Anything old, anything strange, I automatically love, or almost. Which is why I've been married to the same man for 40 years, and why I guess I can stand to get up in the morning and face myself. Old and strange just about describes it.
I have my frustrations, such as getting all involved in technology I barely understand and which only seems to make me increasingly miserable. Do I need to be reminded that my life is unexciting, that nothing ever happens to me, that I've failed in almost all my life's endeavours? If I forget these things, all I have to do is go on Facebook. (Actual comments from recent posts: "Modelling my awesome new bikini in time for Barbados trip. Does this make me look fat? I. . . don't. . . think. . . so!" "My friend made a joke today and told me my awesome new hair style makes me look 15 years younger! At least I THINK she was joking. What do all of you guys think? A few thousand likes ought to do it, lol/lheart!" "This is the fabulous dress I will be wearing when I win my Oscar for pain-in-the-ass-of-the-century." Oops, made that last one up. In fact, I made them all up. Fuck 'em.)
And so I turn to this blog, which is nearly not read at all except for the odd freakish post that has gone into the thousands, even tens of thousands. I swear I got in excess of 100,000 views on one quirky post that I took down by request of a man whose photos I had used by mistake. My one chance at glory.
So I tell myself, just do what you want to do. Don't worry about being "popular" or even being read or any of that will-the-world-ever-understand-me shit. It's about time I gave it up anyway. It's really very adolescent and a waste of time.
I have a book coming out in the spring (The Glass Character), a new novel written around the life and career of silent screen legend Harold Lloyd, and it terrifies me to think how I will go about trying to promote it. I am not one of these people who is good at networking, though some seem to have a positive genius for it. I'm shy and introverted, that is the cloth I am cut from, and trying to turn myself inside-out for the sake of popularity alarms me no end.
At any rate, the point I am working up to so feverishly is that I don't want to try for anything any more. I'll do this for fun, my own fun. Harold will sink or swim - I still think he has the potential to go "big" in the right hands - but the unstable and even wildly wonky world of publishing can't and won't guarantee me anything at all. What I really want is to try to salvage the original joy I felt in writing and pursue THAT rather than some bizarre notion of "fame". If I lose money, it won't be anything new.
So! This is why the logos, which are my newest obsession. I think gifs were made for this, because logos are mini-dramas only a few seconds long, moving signatures/trademarks of film and TV studios past and present. The past few gifs illustrate the evolution of the MGM Lion, who at first was merely the Goldwyn lion and who didn't even roar, just sat there looking confused. In the first one he looks neurasthenic and twitchy. The third one gradually works up to it with a series of facial twitches - surely they must've given "something" to these lions to make them so docile. The final one is so handsome I can't stop looking at it.

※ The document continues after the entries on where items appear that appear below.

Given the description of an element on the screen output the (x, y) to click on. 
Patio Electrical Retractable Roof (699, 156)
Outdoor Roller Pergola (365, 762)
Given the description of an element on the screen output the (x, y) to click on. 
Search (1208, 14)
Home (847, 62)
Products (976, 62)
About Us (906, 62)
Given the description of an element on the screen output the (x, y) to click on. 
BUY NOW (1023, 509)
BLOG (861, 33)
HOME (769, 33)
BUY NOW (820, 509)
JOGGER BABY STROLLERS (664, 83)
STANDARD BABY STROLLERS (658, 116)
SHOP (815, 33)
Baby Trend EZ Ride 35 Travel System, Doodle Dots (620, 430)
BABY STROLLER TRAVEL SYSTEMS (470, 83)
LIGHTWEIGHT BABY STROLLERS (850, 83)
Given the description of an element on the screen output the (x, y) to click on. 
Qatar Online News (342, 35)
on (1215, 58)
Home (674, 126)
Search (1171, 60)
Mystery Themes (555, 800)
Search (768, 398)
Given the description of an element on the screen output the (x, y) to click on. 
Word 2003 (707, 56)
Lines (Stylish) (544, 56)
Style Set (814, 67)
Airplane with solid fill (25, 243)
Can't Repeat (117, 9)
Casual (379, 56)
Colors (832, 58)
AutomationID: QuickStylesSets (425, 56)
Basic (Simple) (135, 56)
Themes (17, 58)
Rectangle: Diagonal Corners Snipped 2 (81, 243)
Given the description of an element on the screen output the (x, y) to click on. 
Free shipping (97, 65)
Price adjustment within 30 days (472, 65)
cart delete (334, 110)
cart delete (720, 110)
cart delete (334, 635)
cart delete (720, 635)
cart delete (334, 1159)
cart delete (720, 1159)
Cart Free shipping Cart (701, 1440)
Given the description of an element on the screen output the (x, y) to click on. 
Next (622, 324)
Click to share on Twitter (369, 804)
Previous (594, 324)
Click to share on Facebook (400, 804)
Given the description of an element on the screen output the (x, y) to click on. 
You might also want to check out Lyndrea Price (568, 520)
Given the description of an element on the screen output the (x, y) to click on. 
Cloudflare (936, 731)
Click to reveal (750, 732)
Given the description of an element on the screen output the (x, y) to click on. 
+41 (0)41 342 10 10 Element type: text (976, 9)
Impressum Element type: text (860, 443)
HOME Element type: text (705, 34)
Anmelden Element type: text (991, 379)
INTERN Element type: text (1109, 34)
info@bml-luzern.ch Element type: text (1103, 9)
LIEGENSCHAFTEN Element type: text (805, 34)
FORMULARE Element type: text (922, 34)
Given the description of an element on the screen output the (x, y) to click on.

I think this all started with Universal logos, which I have always particularly loved. This one from the '30s is almost hallucinogenic, with a 3D effect that predated even those goofy 1950s horror movies with the cardboard glasses.
Don't look at this one too long!
For some reason this one reminds me of the first King Kong movie. I think just the idea of a plane flying around the world appealed to audiences' sense of adventure and escape.
These are beauties, early Paramount logos from the silent/earlie talkie era. I love the dreamlike quality and the way the writing and the mountain evolves. No "A Gulf/Western Company" either, to spoil the effect. This is pure shimmering magic, making me glad I am alive in the time of YouTube!
Old film has a powerful transportive effect on me, which is how I happened to get involved with Harold Lloyd (the rat!) to begin with. But can you see why? It's stepping over a threshhold, spooky and seductive, and I want to go, I really do want to get out of here and go somewhere else where it's warm and people are kind.
Now this is beautiful, and strange. The Pathe logo comes up on all of Harold Lloyd's early movies, a production company no doubt, and I do remember a rooster logo, but this! It's almost shocking because it's so unexpected. Pathe still exists today, in what form I don't know. It's sort of like the Benz automobile, a ghost that never goes away. Was the rooster a way of trumping the seedy-looking lion that lay there looking confused? If so, it worked. Nice idea: the chicken outroars the lion.